**Excerpt:**
● ● ● ●

Percy Shelley praised Italy as “thou paradise of exiles”. But migration runs in both directions. In the past 150 years or so many native Italians have left the peninsula. Italy has only been a unified country since 1861, and the post-unification period marked the beginning of mass emigration, with later waves occurring during the build-up and aftermath of the First and Second World Wars.

Of the estimated 18 million Italians who emigrated between 1861 and 1985 in one of the biggest migrations in history, a relatively small percentage settled in the UK. Many who came here were musicians, artists or craftsmen, or were lured by specific job opportunities.

Fortunately, you can research your ancestry for many of Italy’s 107 provinces from the comfort of your own home. What’s more, many civil birth, marriage and death records are available for free online.

Italian civil records

Italy today is divided into 20 regions that are further broken down into 107 provinces with 7,926 comuni (cities/towns). Civil records (atti) are recorded and kept at the local municipality (comune) level, with a copy deposited annually at the state archive in each provincial capital. You will find birth, marriage and death records beginning in 1809, with a few exceptions dating to 1806, and they are organised by province and town at the time of the event. This means that you’ll need to know the town where your Italian ancestors lived to pinpoint which archive will have the records.

In 1975, free genealogy website FamilySearch began working with the Istituto Centrale per gli Archivi (the Italian national archive) to preserve the civil records from each provincial archive. Microfilms of the birth, marriage and death records for each town were painstakingly created.

These records have now been converted to digital images, which can be viewed on FamilySearch, and are gradually being indexed. FamilySearch and Italy’s Ministry of Cultural Heritage and Activities and Tourism are making the searchable indexed images available to everybody on the website Antenati.

As the images are published on Antenati, they are ‘locked’ on the FamilySearch website, becoming restricted to users at a Family History Center or an Affiliate Library, or who belong to the Church of Jesus Christ of Latter-day Saints.

There are three main types of Italian civil record you can access: birth, marriage and death. In each case the name of the individual is listed, and usually their parents’ full names. Sometimes the grandparents’ names will also be listed as an identifier for the family. The date and time of the event is included. The street name and sometimes house number where the family lived is noted, along with the occupations of each individual.

● ● ● ●

**Actions to take:**
**A.** According to the excerpt on Italian ancestry, in what year do Italian birth, marriage and death records begin?
**B.** Do these statements agree with the excerpt on Italian ancestry? (i) Italy has been a unified country since 1861. (ii) A large share of Italian emigrants settled in the UK. (iii) FamilySearch began working with the Italian national archive in 1985.
**C.** Repeat word for word the part of the excerpt on Italian ancestry from "Italian civil records" to "have the records.".
The saved entries that come next are separate material, unconnected to the excerpt on Italian ancestry.

Saved entries
● ● ● ●

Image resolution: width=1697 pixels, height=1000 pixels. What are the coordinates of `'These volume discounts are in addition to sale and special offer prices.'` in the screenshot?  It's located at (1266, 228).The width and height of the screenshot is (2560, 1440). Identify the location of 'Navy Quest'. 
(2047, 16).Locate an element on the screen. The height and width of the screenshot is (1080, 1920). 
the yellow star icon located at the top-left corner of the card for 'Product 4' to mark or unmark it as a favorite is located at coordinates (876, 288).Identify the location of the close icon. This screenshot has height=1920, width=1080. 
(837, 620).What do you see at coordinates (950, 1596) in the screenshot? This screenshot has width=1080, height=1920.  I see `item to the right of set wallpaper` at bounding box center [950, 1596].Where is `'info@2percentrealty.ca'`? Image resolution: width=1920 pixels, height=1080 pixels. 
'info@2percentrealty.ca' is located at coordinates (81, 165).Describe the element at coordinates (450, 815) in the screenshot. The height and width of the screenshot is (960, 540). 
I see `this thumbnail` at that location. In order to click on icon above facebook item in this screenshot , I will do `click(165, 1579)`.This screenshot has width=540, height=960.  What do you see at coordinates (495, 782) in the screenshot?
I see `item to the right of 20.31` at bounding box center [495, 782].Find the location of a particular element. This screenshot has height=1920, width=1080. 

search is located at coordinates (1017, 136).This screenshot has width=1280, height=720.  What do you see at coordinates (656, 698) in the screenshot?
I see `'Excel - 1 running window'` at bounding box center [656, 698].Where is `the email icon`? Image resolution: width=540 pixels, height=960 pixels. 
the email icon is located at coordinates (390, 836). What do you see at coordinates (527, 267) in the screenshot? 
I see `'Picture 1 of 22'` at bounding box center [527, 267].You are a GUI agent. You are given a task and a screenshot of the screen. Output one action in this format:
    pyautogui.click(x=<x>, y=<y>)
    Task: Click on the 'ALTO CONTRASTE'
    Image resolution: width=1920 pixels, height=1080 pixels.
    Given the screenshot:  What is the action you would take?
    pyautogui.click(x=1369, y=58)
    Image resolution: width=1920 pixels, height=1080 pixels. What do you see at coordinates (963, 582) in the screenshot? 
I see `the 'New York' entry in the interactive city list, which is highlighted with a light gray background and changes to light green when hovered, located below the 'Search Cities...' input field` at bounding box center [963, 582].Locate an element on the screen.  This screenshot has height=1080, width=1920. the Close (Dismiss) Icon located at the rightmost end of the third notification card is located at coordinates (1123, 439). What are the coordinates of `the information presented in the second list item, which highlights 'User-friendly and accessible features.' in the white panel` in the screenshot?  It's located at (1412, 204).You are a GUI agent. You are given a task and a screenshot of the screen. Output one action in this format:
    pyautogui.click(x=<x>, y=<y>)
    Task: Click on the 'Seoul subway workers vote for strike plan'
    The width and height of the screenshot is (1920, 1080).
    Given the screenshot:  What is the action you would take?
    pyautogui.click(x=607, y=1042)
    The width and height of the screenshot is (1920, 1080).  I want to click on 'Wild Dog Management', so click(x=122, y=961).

● ● ● ●

**Answers to the tasks:**
**A.** They begin in 1809, with a few exceptions dating to 1806.

**B.**
(i) Yes: "Italy has only been a unified country since 1861"
(ii) No: "a relatively small percentage settled in the UK"
(iii) No: "In 1975, free genealogy website FamilySearch began working with the Istituto Centrale per gli Archivi"

**C.**
Italian civil records

Italy today is divided into 20 regions that are further broken down into 107 provinces with 7,926 comuni (cities/towns). Civil records (atti) are recorded and kept at the local municipality (comune) level, with a copy deposited annually at the state archive in each provincial capital. You will find birth, marriage and death records beginning in 1809, with a few exceptions dating to 1806, and they are organised by province and town at the time of the event. This means that you’ll need to know the town where your Italian ancestors lived to pinpoint which archive will have the records.